Thanks for stopping by. I was also wondering about SifuPhil – he was a buddy. (yep, AC has a lot of those). Gosh, I hate to see someone leave because of …anyone! Use ignore, scroll, go on with life for goodness sakes. No one on this forum is worth leaving for or because of. I think I saw the thread and it was eyeroll-inducing, imo. OTOH if a person is not enjoying a forum, they should just go. But SifuPhil is not the type to post a dramatic farewell. Hope he reconsiders, if you are in touch please send my regards. Yeah, I know, with that and 49 cents you can buy a postage stamp. :laugh:

nthego: to Dancing with the Stars!


----------



## Pappy (Oct 12, 2015)

Hi Apple..... I do talk to him some on Facebook and will pass on info. Pappy


----------



## Kadee (Oct 12, 2015)

Pappy said:


> Been hanging back a little as some of the comments made on some threads have been way out of line. In fact, we have lost my good friend SifiPhil due to a couple folks going way overboard with their remarks. I sure will miss him.Mrs. R went through a medical problem and I don't know about Josiah.


I didn't realise Phill had left ,that's sad to hear he always put a smile on my face with his witty posts please say hi to him from me hope he will consider coming back


----------



## Pookie (Oct 12, 2015)

Oh dear. I just checked my posts...I hope I didn't say anything to hurt anyone.

I'll be more careful from now on. This makes me feel bad.


----------



## applecruncher (Oct 12, 2015)

Pookie said:


> Oh dear. I just checked my posts...I hope I didn't say anything to hurt anyone.
> 
> I'll be more careful from now on. This makes me feel bad.



Pookie, it was something that happened a couple weeks ago. One of the gun control debates. The longer you're here, you'll observe and see what goes on....cliques, alliances, etc. Don't even give it a second thought....carry on.


----------



## Linda (Oct 12, 2015)

applecruncher said:


> Haven't seen these 3 lately. Always enjoy their posts.

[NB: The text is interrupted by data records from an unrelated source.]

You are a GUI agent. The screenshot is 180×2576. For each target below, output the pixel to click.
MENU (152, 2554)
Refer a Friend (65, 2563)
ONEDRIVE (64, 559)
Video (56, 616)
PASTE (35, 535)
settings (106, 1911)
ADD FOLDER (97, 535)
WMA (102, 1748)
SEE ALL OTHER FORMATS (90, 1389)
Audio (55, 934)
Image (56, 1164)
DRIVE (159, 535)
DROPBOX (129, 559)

You can go to someone's profile and on the upper left, click on their latest posts.  Then look at the date of their last post.  I did that awhile back as I hadn't seen Glinda on here lately.


----------



## applecruncher (Oct 12, 2015)

Linda said:


> You can go to someone's profile and on the upper left, click on their latest posts. Then look at the date of their last post. I did that awhile back as I hadn't seen Glinda on here lately.



Yeah, I know. Did that.


----------



## Warrigal (Oct 12, 2015)

On another forum that I post on, an Australian one, there is a rating system for different sections using chillis

Here's how it works

Coffee, Tea or Bonox  (1 chilli) Introductions, general chat etc
Arts, Crafts, Entertainment, Food, Hobbies, Science, Sports, etc.  (1 chilli) 
Computers and Things that Drive Us Around the Bend (1 chilli)

Current Affairs Shaping the World and Our Lives  (up to  5  chillies) This is where we  get stuck into Australian politics and contentious issues such as climate change, asylum seekers, wars and foreign policy. All opinions accepted although this does result in some ruffled feathers on occasions.

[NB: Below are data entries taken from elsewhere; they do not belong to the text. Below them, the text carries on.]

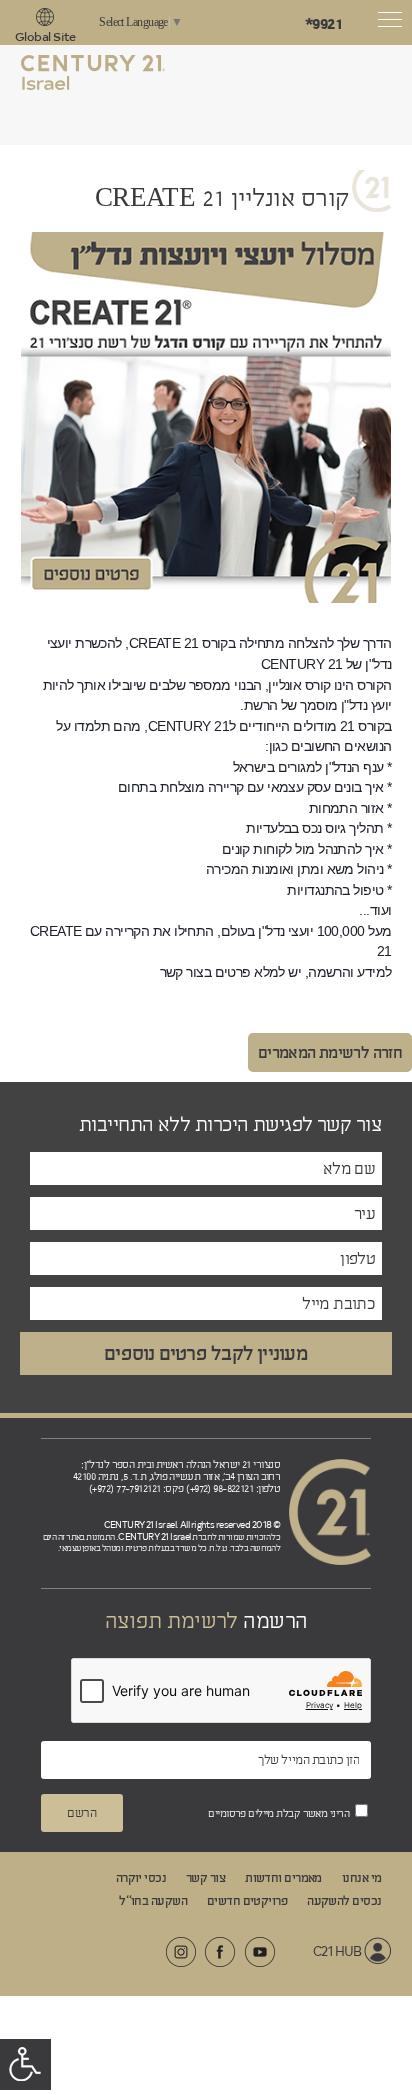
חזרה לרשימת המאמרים (330, 1052)
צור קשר (205, 1878)
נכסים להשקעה (344, 1901)
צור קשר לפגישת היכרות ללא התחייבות (230, 1125)
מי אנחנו (362, 1878)
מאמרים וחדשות (283, 1878)
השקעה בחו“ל (153, 1901)
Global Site (45, 36)
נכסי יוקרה (141, 1878)
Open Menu (392, 22)
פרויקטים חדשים (247, 1901)
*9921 (323, 23)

Jokes, Fun, Games, Humorous Verse, etc. (up to 5 chillies) There are categories of jokes ranging from innocent to jokes you wouldn't tell to your grandmother. 

I think Current News and Hot Topics would have to be a 5 chilli section and if things get a bit heated at times that is only to be expected. Personal abuse should always be avoided but one man's passionate post may be seen as an attack when that was never intended.

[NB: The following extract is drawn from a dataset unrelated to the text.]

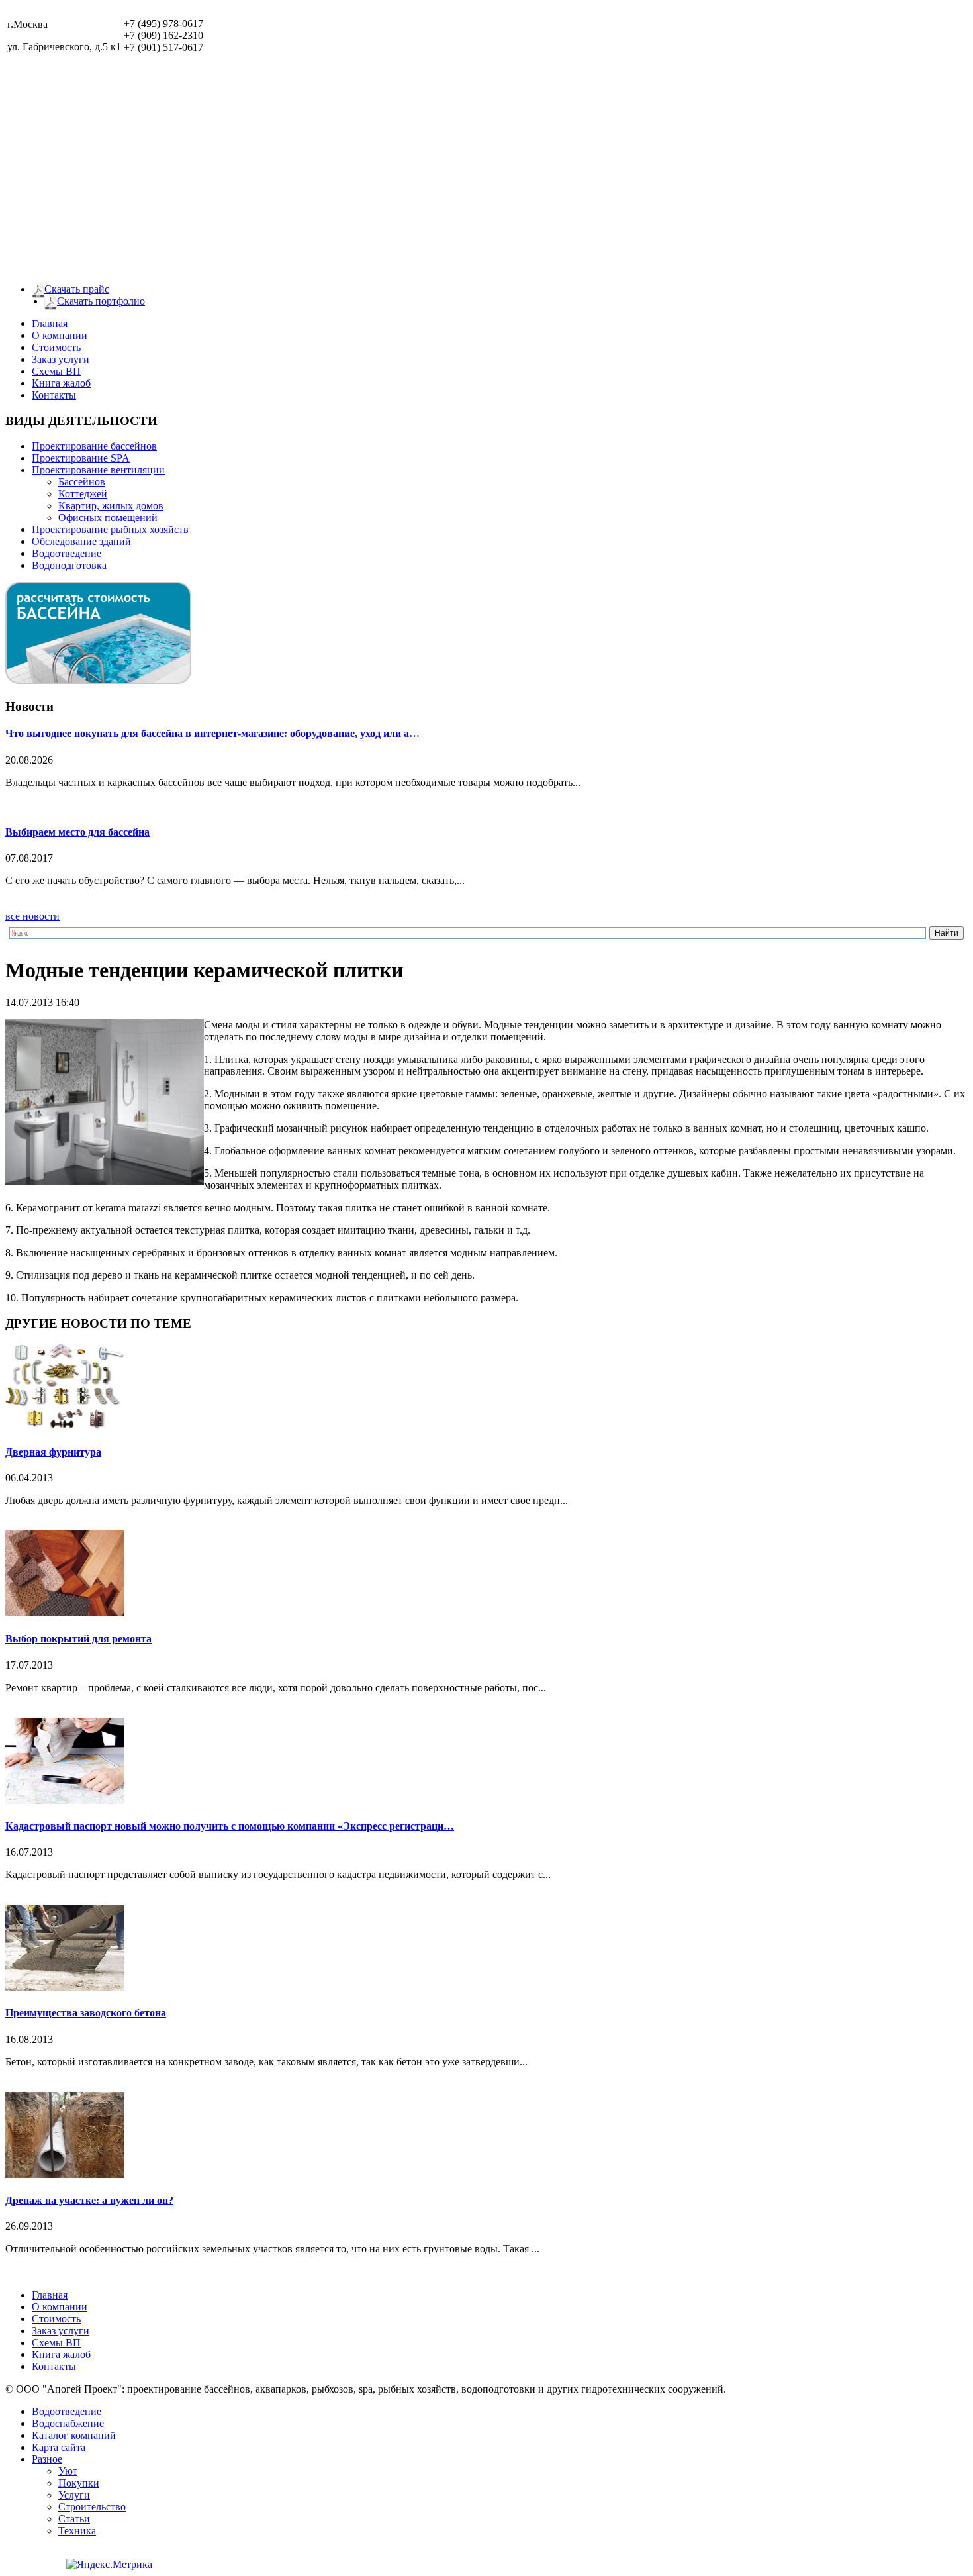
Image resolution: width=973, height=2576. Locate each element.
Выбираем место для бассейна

This section is the diving pool, not the wading pool. Don't dive in if you are not comfortable to do so.


----------



## Linda (Oct 12, 2015)

Pookie said:


> Oh dear. I just checked my posts...I hope I didn't say anything to hurt anyone.
> 
> I'll be more careful from now on. This makes me feel bad.


 I'm like you Pookie, I stop and think "What have I said now?".  The last thing in the world I ever want to do in real life and on social media is hurt anyone's feelings.


----------



## Linda (Oct 12, 2015)

Kadee46 said:


> I didn't realise Phill had left ,that's sad to hear he always put a smile on my face with his witty posts please say hi to him from me hope he will consider coming back




I agree, I liked Phill


----------



## AZ Jim (Oct 12, 2015)

Phil!!!! Get your tail back in here, it isn't the same without you!!!


----------



## QuickSilver (Oct 12, 2015)

Yes Phil.... come back please...  who in the world hurt you so???


----------



## Pookie (Oct 12, 2015)

applecruncher said:


> Pookie, it was something that happened a couple weeks ago. One of the gun control debates. The longer you're here, you'll observe and see what goes on....cliques, alliances, etc. Don't even give it a second thought....carry on.



Phew! Okay....thanks so much.


----------



## Pookie (Oct 12, 2015)

Linda said:


> I'm like you Pookie, I stop and think "What have I said now?".  The last thing in the world I ever want to do in real life and on social media is hurt anyone's feelings.



Thank you! The problem is that we're all behind monitors and keyboards. I try to be careful because I have a very whacked-out sense of humor and I sure would never want to hurt anyone.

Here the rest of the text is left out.